-- Task directions --
Retype the data from the line with "You are a GUI" to the line with "coord(1025,737)", keeping every character the same.

-- Listing --
>>>
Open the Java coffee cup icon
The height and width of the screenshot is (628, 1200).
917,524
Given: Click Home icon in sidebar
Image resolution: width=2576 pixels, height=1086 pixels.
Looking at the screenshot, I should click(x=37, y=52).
<<<
>>>
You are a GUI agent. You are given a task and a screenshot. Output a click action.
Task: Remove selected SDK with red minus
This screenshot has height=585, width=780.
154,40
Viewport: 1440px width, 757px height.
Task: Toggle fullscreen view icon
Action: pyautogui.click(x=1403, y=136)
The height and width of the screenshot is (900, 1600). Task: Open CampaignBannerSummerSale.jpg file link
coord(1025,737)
<<<
>>>
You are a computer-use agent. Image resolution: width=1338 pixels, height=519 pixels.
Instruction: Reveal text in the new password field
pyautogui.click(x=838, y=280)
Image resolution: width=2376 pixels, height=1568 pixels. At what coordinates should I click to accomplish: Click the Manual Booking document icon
<<<
-- Result of this exercise --
You are a GUI agent. You are given a task and a screenshot. Output a click action.
Task: Remove selected SDK with red minus
This screenshot has height=585, width=780.
154,40
Viewport: 1440px width, 757px height.
Task: Toggle fullscreen view icon
Action: pyautogui.click(x=1403, y=136)
The height and width of the screenshot is (900, 1600). Task: Open CampaignBannerSummerSale.jpg file link
coord(1025,737)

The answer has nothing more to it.